Gloria25 Posted March 18, 2016 Posted March 18, 2016 13 years of age is a little young to be diagnosed with PMS and/or to be on a regimen to *deal with it* AND a little young to determine that IT'S the reason she's "no longer in love". It's normal growing pains...for both of you. Best of luck, OP... Ummm, I don't know about that.... I had bad PMS as a teen. I got nausea, dizzy spells, and almost passed out a few times. Geesh, in my 20's I remember passing out on detail in the military and everyone was laughing at me. I'm approaching 40 and although I had some treatment for the pain a few years ago, I still have issues. Also, the treatment they did for me, not sure if it messed up my hormones even more cuz gosh, I remember being in such a fog. Not sure if it was the Oxicodone or whatever painkillers they told me I needed to take (I didn't wanna take it, I do Alieve, not pain meds...I mean look at the recent stories of Caucasian families upset doctors dispensing these gateway into heroin pain pills like candy). Anywho, my PMS, well I believe PMDD, comes different evey month. Sometimes it crying, sadness, anger,pain, sleeppyness, nausea, food binges (grease, fish, pickles, mustard and vanilla ice cream - all at once..ummmm). Right now I have some spotting and it should be around the corner and I'm on fire right now. I could punch a hole in a wall. Actually, once I flipped a table over. If it gets really bad I'll call in sick to work cuz I interact with people a lot at my job and when I'm PMSing, stuff that I'd normally roll my eyes about and dust off my shoulder become WWIII. But when I'm with a guy I care about I tell him to give me space. I'll say like "This is not a good time" and distance myself until the devil is out of my system. I don't care about my neighbor, cuz I mean nothing to him and he considers me a joke for his entertainment/ego. So while I may be on a PMDD anger rant, I don't care. If I'm with a guy who cares about me and me about him, it's different, I put She-Hulk away until I'm good again. In other words, while your gf is young and IMO, too young to be dating seriously (you both don't know real "love"), she was wise enough to back off when she was PMSing, but you kept on pushing and you got She-Hulk.

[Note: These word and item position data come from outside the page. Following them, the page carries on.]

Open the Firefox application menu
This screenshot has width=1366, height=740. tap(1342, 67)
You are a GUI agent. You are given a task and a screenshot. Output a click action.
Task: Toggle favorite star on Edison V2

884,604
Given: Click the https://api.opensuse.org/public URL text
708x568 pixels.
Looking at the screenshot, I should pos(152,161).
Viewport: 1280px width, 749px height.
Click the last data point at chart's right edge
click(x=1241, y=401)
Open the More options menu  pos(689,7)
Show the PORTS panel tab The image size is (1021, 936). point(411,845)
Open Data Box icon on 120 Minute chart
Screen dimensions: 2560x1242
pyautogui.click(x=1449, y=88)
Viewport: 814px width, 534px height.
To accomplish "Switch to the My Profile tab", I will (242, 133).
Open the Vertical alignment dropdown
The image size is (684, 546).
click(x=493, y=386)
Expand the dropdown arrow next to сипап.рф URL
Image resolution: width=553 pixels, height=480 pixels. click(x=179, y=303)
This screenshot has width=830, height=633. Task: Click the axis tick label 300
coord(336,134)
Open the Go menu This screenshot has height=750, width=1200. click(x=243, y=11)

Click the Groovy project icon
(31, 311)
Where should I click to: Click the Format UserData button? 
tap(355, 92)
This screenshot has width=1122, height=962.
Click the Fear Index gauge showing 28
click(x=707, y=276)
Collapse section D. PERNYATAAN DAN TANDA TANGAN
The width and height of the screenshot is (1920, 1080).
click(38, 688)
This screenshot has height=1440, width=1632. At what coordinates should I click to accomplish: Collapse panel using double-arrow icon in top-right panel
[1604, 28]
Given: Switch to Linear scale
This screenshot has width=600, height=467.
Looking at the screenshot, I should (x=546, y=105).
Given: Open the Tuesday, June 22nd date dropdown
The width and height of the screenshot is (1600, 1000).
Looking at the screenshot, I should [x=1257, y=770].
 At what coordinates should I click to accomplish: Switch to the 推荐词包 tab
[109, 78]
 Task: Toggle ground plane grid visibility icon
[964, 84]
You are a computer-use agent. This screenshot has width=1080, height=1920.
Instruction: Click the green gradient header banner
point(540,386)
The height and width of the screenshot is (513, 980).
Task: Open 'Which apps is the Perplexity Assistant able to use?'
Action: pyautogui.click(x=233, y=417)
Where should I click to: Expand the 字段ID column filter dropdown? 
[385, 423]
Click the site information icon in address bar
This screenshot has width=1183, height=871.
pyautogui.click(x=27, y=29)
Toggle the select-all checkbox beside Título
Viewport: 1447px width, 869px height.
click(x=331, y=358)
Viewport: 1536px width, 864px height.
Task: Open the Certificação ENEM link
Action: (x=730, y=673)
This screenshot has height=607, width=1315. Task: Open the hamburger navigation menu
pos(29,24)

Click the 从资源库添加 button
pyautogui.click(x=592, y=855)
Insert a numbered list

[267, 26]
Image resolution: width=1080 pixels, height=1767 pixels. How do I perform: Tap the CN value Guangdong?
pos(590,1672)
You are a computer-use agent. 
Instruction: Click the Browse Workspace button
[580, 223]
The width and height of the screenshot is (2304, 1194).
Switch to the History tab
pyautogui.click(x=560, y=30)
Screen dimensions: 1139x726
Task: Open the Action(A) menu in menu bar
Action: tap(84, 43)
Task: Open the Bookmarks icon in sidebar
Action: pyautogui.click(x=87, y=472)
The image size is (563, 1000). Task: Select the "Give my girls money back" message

mrldii Posted March 18, 2016 Posted March 18, 2016 @ gloria25: I stand by my post. You are retroactively (at 40) remembering your lifetime of suffering with PMS. She just started having periods; it's a little early to decide that all of her life's ills will be caused by PMS. Equally, it's a little early to decide that the fateful ending of this modern-day Romeo and Juliet tale is due to her raging hormones, i.e., "PMS". It's a first puppy love; there's a reason it's called a "first love" and a "puppy love".